Женщина повернулась и промаршировала к выходу.
Первым очнулся парень Руби, Ланс. Остальные и пошевелиться не могли. Ланс встал, выбрался из своего угла, подошел к плевку, понемногу расползавшемуся по полу, вытащил из недр пиджака камеру, включил ее, снял с линзы колпачок и встал на колени, чтобы запечатлеть последнее произведение Кристианы.
Глава пятая
Выставка имела огромный успех. В печати вышли хорошие рецензии, и даже мой приятель из «Артбокса», который обожал плыть против течения, похвалил меня, хотя я был уверен, что он забросает нас банановыми шкурками и пометом. Музей Ар Брют, подросший наследник коллекции Жана Дюбюффе, изъявил желание отвезти панно в Лозанну. Кто-то, по всей видимости, связался с ребятами из «Таймс», и они прислали репортера, причем не из отдела искусства, а из городского приложения.
Я никак не мог решить, стоит ли с ним говорить. Известно, что «Таймс» очень консервативна. Их репортаж об авангардной выставке — как знак, что это направление уже устарело и им больше никто не интересуется. И еще поди знай, как они повернут мои слова. Для того чтобы представить меня стервятником, кормящимся на останках чужого творчества, вором, ограбившим беднягу-художника, много ума не надо.
И все-таки пришлось согласиться дать интервью. Иначе бы ситуация просто вышла из-под контроля. Заставить «Таймс» снять статью у меня возможности не было, и отказ от комментариев они расценили бы как лишнее подтверждение моей вины.
Я умею давать интервью. Для этого нужны те же самые качества, что и для продажи картин. Мне удалось подружиться с их журналистом, чему я был несказанно рад, прочитав статью. В ней нашу выставку называли «гипнотической», «будоражащей умы», а в качестве иллюстрации они дали фотографию херувимов Виктора на полполосы. Моя фотография тоже была, и, кстати, неплохая.
Что бы я ни думал о «Таймс», читатели относятся к ее мнению с уважением. Особенно богатенькие идиоты, внезапно полюбившие искусство. За несколько дней после выхода статьи я получил предложений больше, чем вечером на открытии выставки. По совету Мэрилин я всех просил подождать. Хотел сперва поговорить с Холлистером. Мэрилин обещала, что он позвонит, как только вернется с Ангильи.
И она была права. Через два дня Холлистер пригласил меня на обед в ресторанчике на первом этаже его собственного небоскреба в центре города. Официанты так и вились вокруг Холлистера, утащили его пальто, едва он успел раздеться, подвинули стул, разложили салфетку на коленях, принесли его любимый коктейль.

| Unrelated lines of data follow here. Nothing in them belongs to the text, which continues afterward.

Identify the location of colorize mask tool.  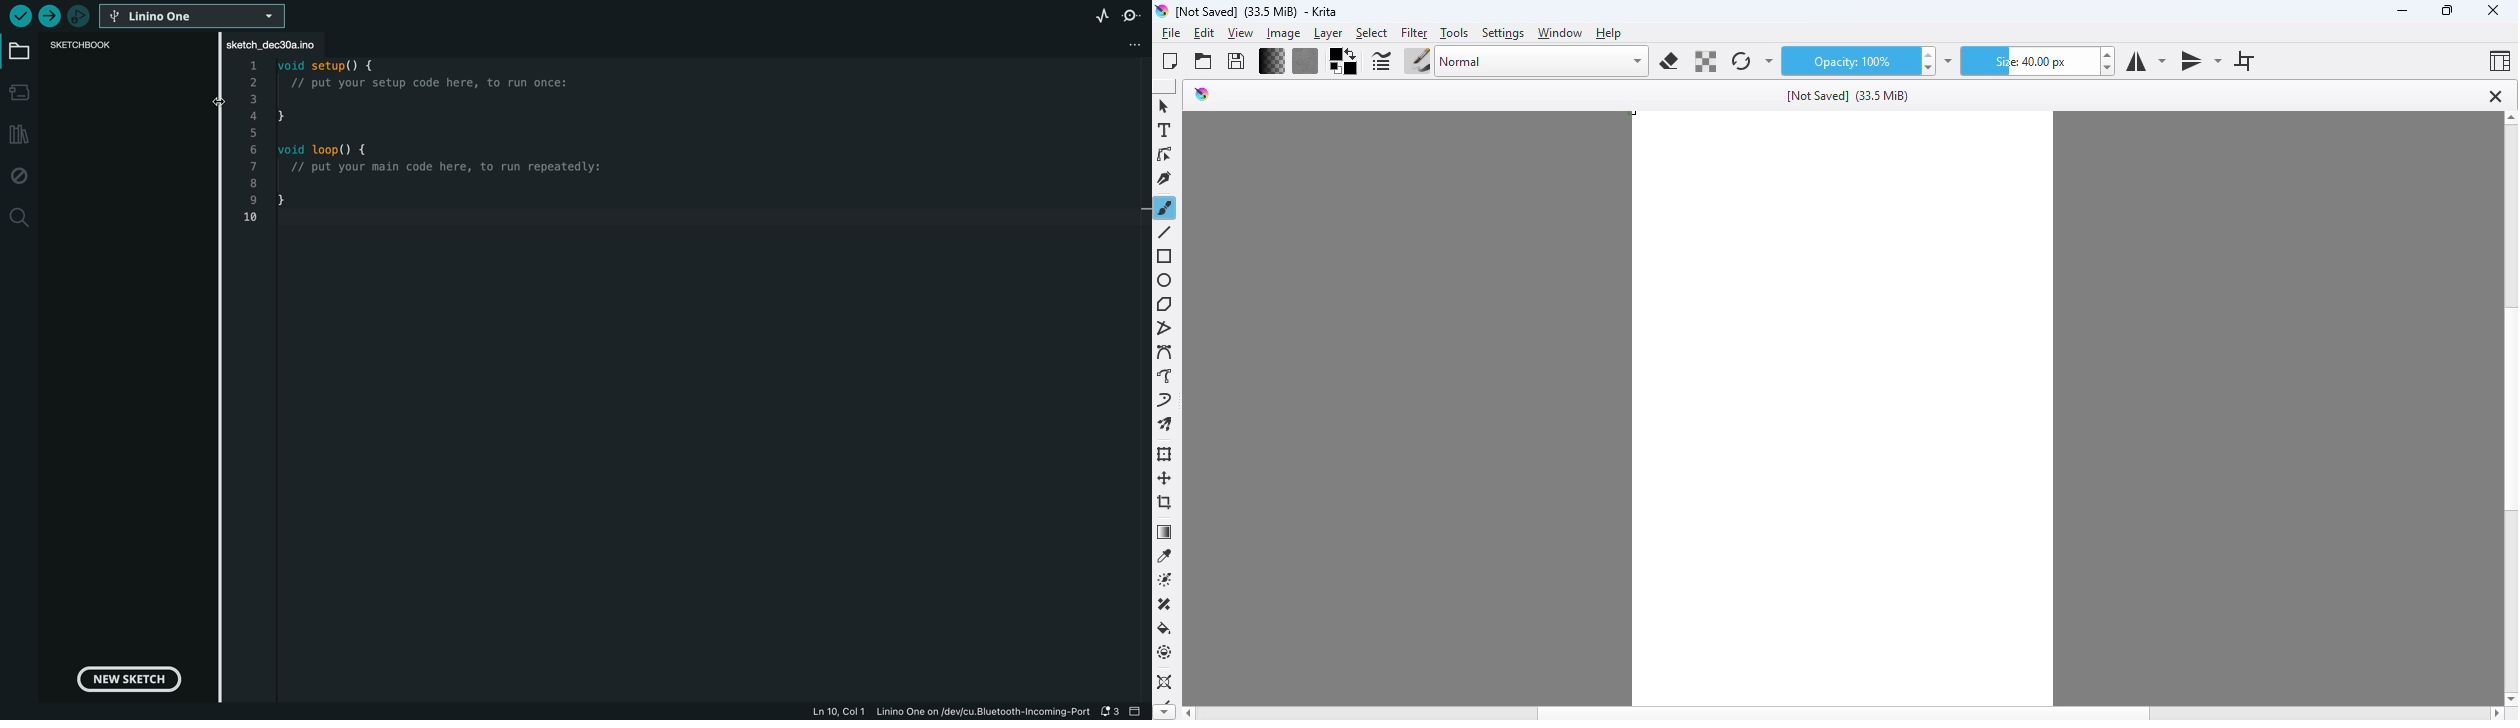
(1166, 581).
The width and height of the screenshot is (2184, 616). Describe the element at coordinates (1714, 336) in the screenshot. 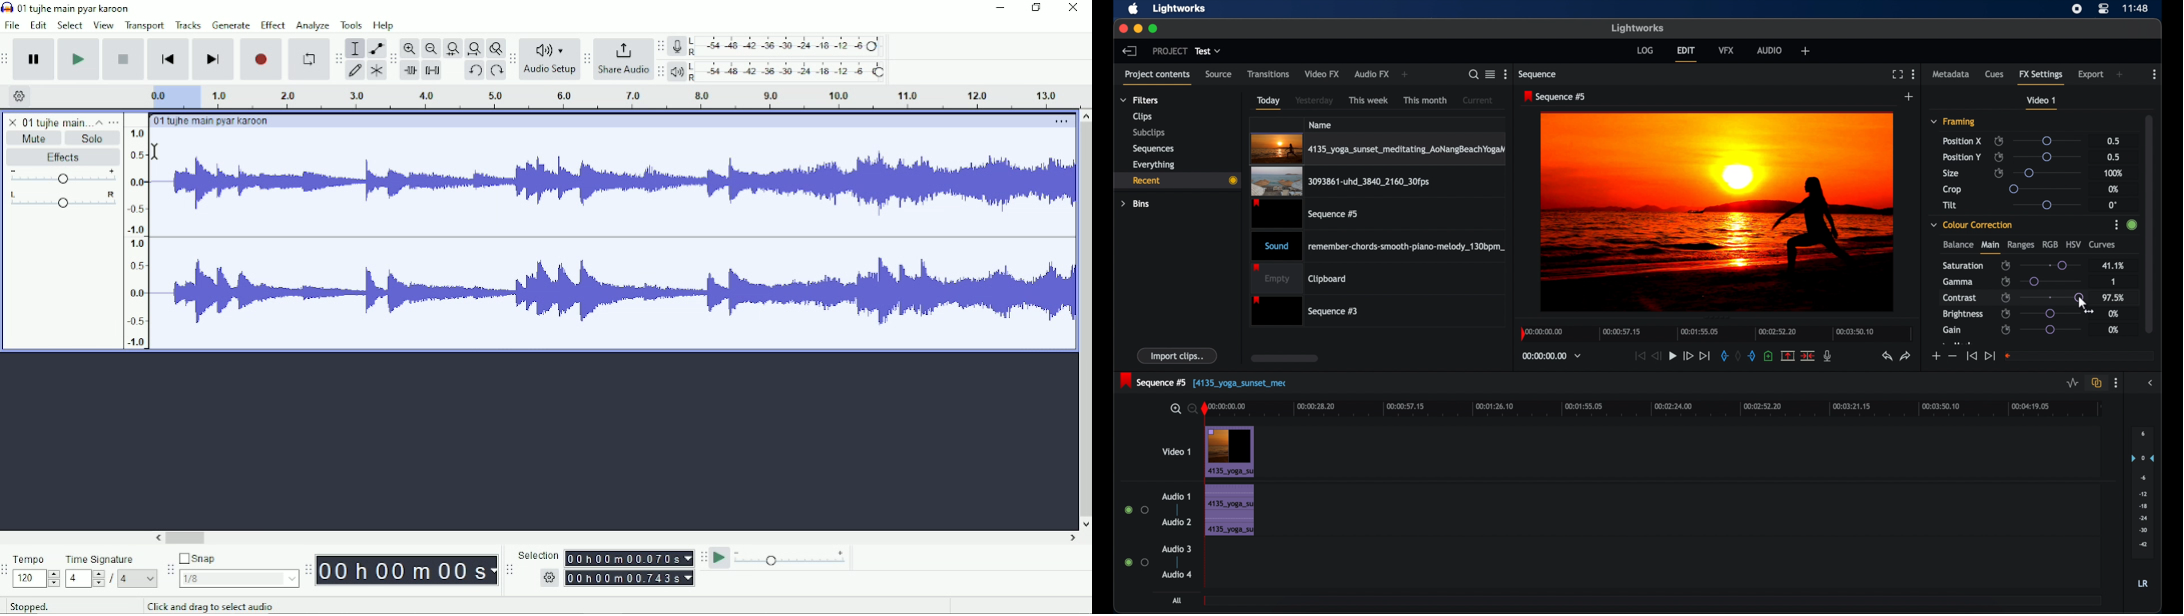

I see `timeline` at that location.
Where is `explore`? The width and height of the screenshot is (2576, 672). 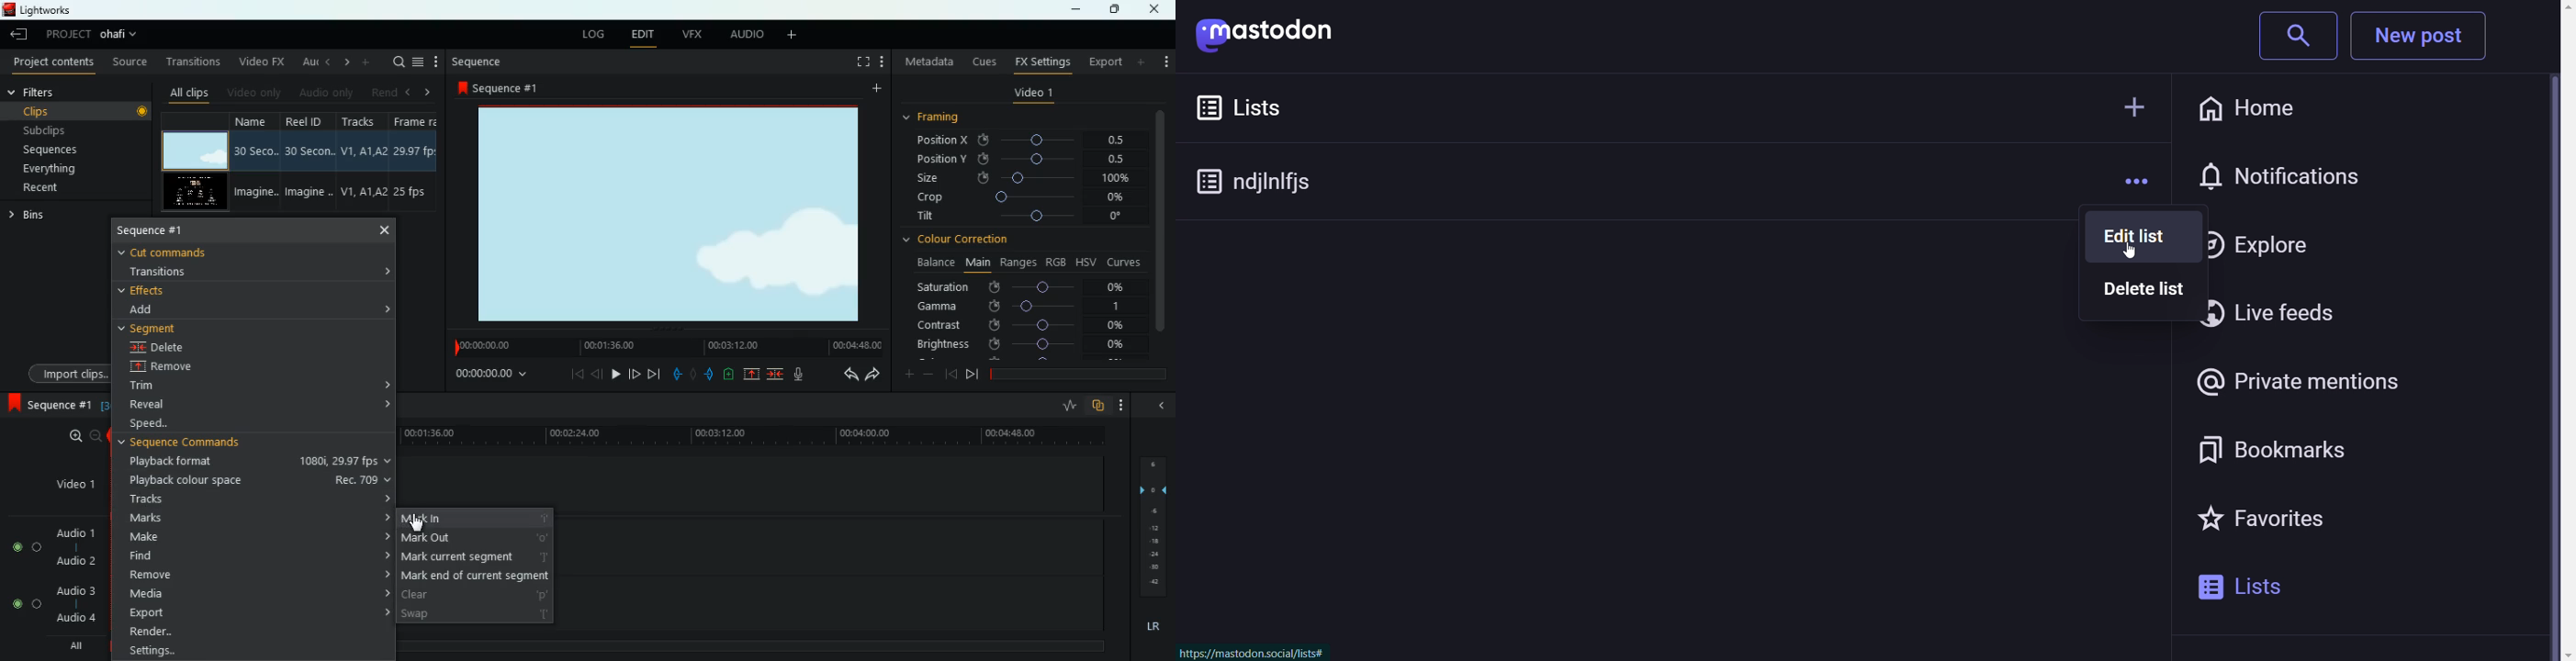 explore is located at coordinates (2258, 241).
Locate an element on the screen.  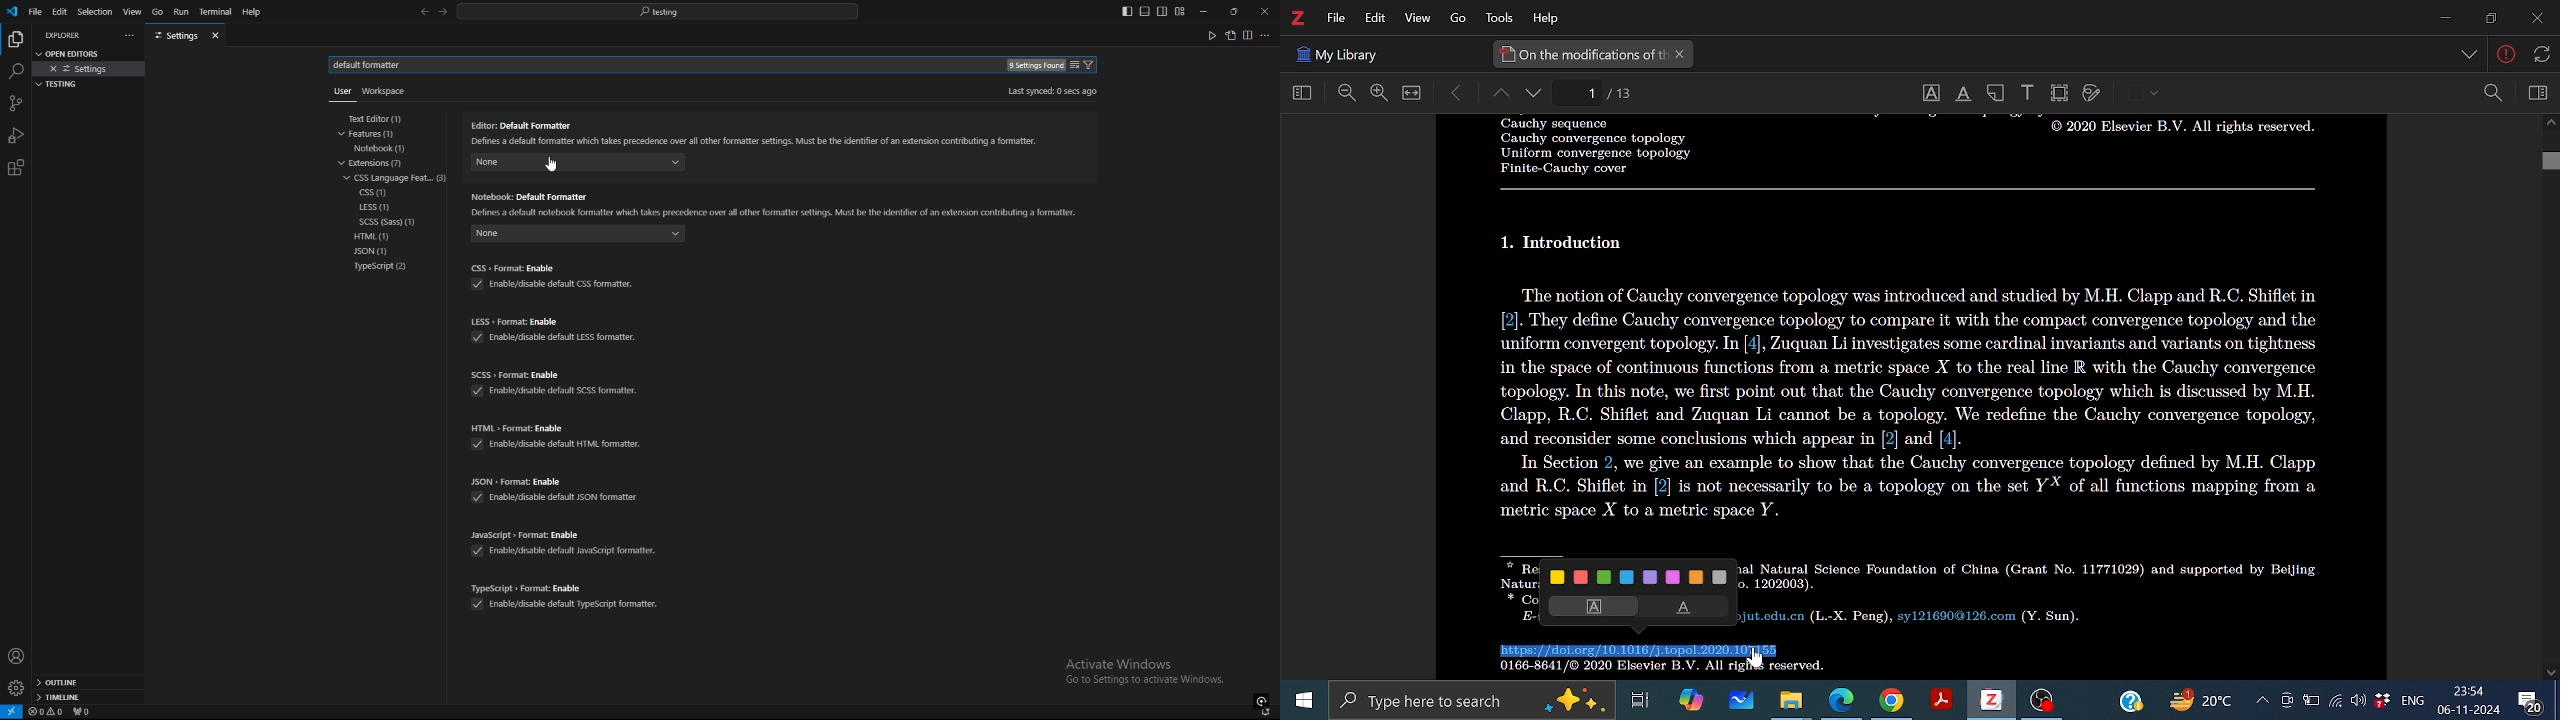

Он как будто не замечал всей этой суматохи и смотрел только на меня. Спрашивал, как я стал галеристом, как познакомился с Мэрилин и прочую чушь. Нас устроили в отдельном кабинете, и шеф-повар лично принес нам огромную тарелку суши, больше напоминающих дорогие украшения. Холлистер заказал еще выпивку и предложил мне 170 тысяч долларов за херувимов. Маловато, ответил я. Особенно учитывая, что без них нарушается целостность произведения. А по-хорошему, целостность нарушать нельзя. Глазом не моргнув, он удвоил ставку.
Сошлись на 385 тысячах. Деньги небольшие, шумихи вокруг такой продажи не будет. Однако еще недавно все рисунки могли просто оказаться на свалке. Я с удовольствием смотрел, как Холлистер выписывает чек, но еще больше мне нравилось создавать что-то из ничего. Деньги из дыма. Творческий акт в чистом виде.
После того как сделка состоялась, Холлистер как-то сразу переменился. Он вел себя гораздо увереннее. Главная роль была ему привычнее. Такие люди считают, что купить можно все: землю, произведение искусства, творческое чутье, человека. Они платят, а заплатив, снова становятся хозяевами вселенной. Я уже видел эту метаморфозу — в отце.
Я возвращался в галерею довольный сделкой, но расстроенный тем, что придется расстаться с частью моего панно. Да, я считал его своим, и мне не стыдно в этом признаться.
Обычно после удачного открытия выставки или особенно выгодной продажи я закрывал галерею, отправлял ассистентов по домам и приглашал художника, чтобы вместе проститься с нашим общим творением. Признаю, привычка довольно сентиментальная. Однако до сих пор никто мне не отказывал, все приходили. Если человек так страстно желает получить деньги, что ничего не чувствует, расставаясь со своим творением, я не готов представлять его интересы.
Виктора Крейка я пригласить не мог, а потому стоял один посреди белого зала и смотрел, как тихонько живут своей жизнью его картинки. Потом я лег, снял рубашку, подложил ее себе под голову и стал разглядывать ближайшую часть панно. Словно ребенок, впервые увидевший океан, ребенок, завороженный его необъятностью и печалью.